**PROVIDED RECORDS:**
=== Section Start ===

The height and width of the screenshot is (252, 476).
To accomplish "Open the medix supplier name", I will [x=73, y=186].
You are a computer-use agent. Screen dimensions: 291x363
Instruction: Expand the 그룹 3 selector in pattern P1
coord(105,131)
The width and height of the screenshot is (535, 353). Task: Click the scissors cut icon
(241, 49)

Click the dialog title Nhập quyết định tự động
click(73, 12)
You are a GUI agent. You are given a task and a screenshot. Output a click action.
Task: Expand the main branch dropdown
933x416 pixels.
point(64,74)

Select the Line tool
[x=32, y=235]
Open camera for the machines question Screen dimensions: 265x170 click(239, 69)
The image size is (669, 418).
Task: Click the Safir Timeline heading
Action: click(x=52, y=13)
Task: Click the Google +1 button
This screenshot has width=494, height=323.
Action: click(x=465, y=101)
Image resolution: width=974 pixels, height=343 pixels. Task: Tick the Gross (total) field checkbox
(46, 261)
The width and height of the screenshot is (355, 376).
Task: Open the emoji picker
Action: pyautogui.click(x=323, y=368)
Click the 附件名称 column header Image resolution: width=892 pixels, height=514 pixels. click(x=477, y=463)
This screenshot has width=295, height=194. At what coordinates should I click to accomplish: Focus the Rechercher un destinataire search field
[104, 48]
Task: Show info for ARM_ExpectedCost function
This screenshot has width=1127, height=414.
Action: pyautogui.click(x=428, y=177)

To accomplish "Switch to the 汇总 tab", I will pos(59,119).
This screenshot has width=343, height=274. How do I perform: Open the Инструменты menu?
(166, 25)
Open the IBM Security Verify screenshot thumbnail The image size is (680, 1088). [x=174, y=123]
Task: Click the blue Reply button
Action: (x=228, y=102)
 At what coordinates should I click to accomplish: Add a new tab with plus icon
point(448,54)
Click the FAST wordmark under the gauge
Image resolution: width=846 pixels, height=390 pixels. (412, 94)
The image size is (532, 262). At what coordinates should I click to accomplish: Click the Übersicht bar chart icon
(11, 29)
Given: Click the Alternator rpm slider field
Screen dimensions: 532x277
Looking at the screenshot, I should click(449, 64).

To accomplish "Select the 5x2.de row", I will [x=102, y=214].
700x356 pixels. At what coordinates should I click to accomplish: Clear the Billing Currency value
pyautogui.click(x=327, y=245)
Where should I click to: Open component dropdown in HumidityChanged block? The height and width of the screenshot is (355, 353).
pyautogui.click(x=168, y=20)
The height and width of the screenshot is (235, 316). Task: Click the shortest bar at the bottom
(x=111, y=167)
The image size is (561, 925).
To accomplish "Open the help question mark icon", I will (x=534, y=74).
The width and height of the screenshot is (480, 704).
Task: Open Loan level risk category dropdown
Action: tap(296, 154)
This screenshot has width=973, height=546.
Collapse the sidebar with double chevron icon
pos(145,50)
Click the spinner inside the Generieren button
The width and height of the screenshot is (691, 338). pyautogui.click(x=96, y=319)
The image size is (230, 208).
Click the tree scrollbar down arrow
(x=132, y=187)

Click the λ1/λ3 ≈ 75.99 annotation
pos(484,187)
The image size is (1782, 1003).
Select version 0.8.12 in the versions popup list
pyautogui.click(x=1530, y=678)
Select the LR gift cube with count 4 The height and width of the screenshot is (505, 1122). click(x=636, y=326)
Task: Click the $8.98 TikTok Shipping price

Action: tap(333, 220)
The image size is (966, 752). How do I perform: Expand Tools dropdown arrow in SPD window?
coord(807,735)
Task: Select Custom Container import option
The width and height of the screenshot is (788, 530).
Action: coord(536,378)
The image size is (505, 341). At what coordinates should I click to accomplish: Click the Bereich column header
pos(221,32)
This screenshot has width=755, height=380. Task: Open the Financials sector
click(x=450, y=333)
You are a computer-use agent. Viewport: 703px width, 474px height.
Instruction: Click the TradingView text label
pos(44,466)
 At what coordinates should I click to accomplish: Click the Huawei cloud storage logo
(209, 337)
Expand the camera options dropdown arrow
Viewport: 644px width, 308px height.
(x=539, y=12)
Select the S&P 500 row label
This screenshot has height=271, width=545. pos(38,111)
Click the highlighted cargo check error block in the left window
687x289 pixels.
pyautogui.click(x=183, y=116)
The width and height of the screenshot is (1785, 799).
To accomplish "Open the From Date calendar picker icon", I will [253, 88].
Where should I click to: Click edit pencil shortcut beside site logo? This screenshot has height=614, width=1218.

=== Section End ===

**REQUIREMENT:** Transcribe the data exactly.

**TASK RESULT:**
The height and width of the screenshot is (252, 476).
To accomplish "Open the medix supplier name", I will [x=73, y=186].
You are a computer-use agent. Screen dimensions: 291x363
Instruction: Expand the 그룹 3 selector in pattern P1
coord(105,131)
The width and height of the screenshot is (535, 353). Task: Click the scissors cut icon
(241, 49)

Click the dialog title Nhập quyết định tự động
click(73, 12)
You are a GUI agent. You are given a task and a screenshot. Output a click action.
Task: Expand the main branch dropdown
933x416 pixels.
point(64,74)

Select the Line tool
[x=32, y=235]
Open camera for the machines question Screen dimensions: 265x170 click(239, 69)
The image size is (669, 418).
Task: Click the Safir Timeline heading
Action: click(x=52, y=13)
Task: Click the Google +1 button
This screenshot has width=494, height=323.
Action: click(x=465, y=101)
Image resolution: width=974 pixels, height=343 pixels. Task: Tick the Gross (total) field checkbox
(46, 261)
The width and height of the screenshot is (355, 376).
Task: Open the emoji picker
Action: pyautogui.click(x=323, y=368)
Click the 附件名称 column header Image resolution: width=892 pixels, height=514 pixels. click(x=477, y=463)
This screenshot has width=295, height=194. At what coordinates should I click to accomplish: Focus the Rechercher un destinataire search field
[104, 48]
Task: Show info for ARM_ExpectedCost function
This screenshot has width=1127, height=414.
Action: pyautogui.click(x=428, y=177)

To accomplish "Switch to the 汇总 tab", I will pos(59,119).
This screenshot has width=343, height=274. How do I perform: Open the Инструменты menu?
(166, 25)
Open the IBM Security Verify screenshot thumbnail The image size is (680, 1088). [x=174, y=123]
Task: Click the blue Reply button
Action: (x=228, y=102)
 At what coordinates should I click to accomplish: Add a new tab with plus icon
point(448,54)
Click the FAST wordmark under the gauge
Image resolution: width=846 pixels, height=390 pixels. (412, 94)
The image size is (532, 262). At what coordinates should I click to accomplish: Click the Übersicht bar chart icon
(11, 29)
Given: Click the Alternator rpm slider field
Screen dimensions: 532x277
Looking at the screenshot, I should click(449, 64).

To accomplish "Select the 5x2.de row", I will [x=102, y=214].
700x356 pixels. At what coordinates should I click to accomplish: Clear the Billing Currency value
pyautogui.click(x=327, y=245)
Where should I click to: Open component dropdown in HumidityChanged block? The height and width of the screenshot is (355, 353).
pyautogui.click(x=168, y=20)
The height and width of the screenshot is (235, 316). Task: Click the shortest bar at the bottom
(x=111, y=167)
The image size is (561, 925).
To accomplish "Open the help question mark icon", I will (x=534, y=74).
The width and height of the screenshot is (480, 704).
Task: Open Loan level risk category dropdown
Action: tap(296, 154)
This screenshot has width=973, height=546.
Collapse the sidebar with double chevron icon
pos(145,50)
Click the spinner inside the Generieren button
The width and height of the screenshot is (691, 338). pyautogui.click(x=96, y=319)
The image size is (230, 208).
Click the tree scrollbar down arrow
(x=132, y=187)

Click the λ1/λ3 ≈ 75.99 annotation
pos(484,187)
The image size is (1782, 1003).
Select version 0.8.12 in the versions popup list
pyautogui.click(x=1530, y=678)
Select the LR gift cube with count 4 The height and width of the screenshot is (505, 1122). click(x=636, y=326)
Task: Click the $8.98 TikTok Shipping price

Action: tap(333, 220)
The image size is (966, 752). How do I perform: Expand Tools dropdown arrow in SPD window?
coord(807,735)
Task: Select Custom Container import option
The width and height of the screenshot is (788, 530).
Action: coord(536,378)
The image size is (505, 341). At what coordinates should I click to accomplish: Click the Bereich column header
pos(221,32)
This screenshot has width=755, height=380. Task: Open the Financials sector
click(x=450, y=333)
You are a computer-use agent. Viewport: 703px width, 474px height.
Instruction: Click the TradingView text label
pos(44,466)
 At what coordinates should I click to accomplish: Click the Huawei cloud storage logo
(209, 337)
Expand the camera options dropdown arrow
Viewport: 644px width, 308px height.
(x=539, y=12)
Select the S&P 500 row label
This screenshot has height=271, width=545. pos(38,111)
Click the highlighted cargo check error block in the left window
687x289 pixels.
pyautogui.click(x=183, y=116)
The width and height of the screenshot is (1785, 799).
To accomplish "Open the From Date calendar picker icon", I will [253, 88].
Where should I click to: Click edit pencil shortcut beside site logo? This screenshot has height=614, width=1218.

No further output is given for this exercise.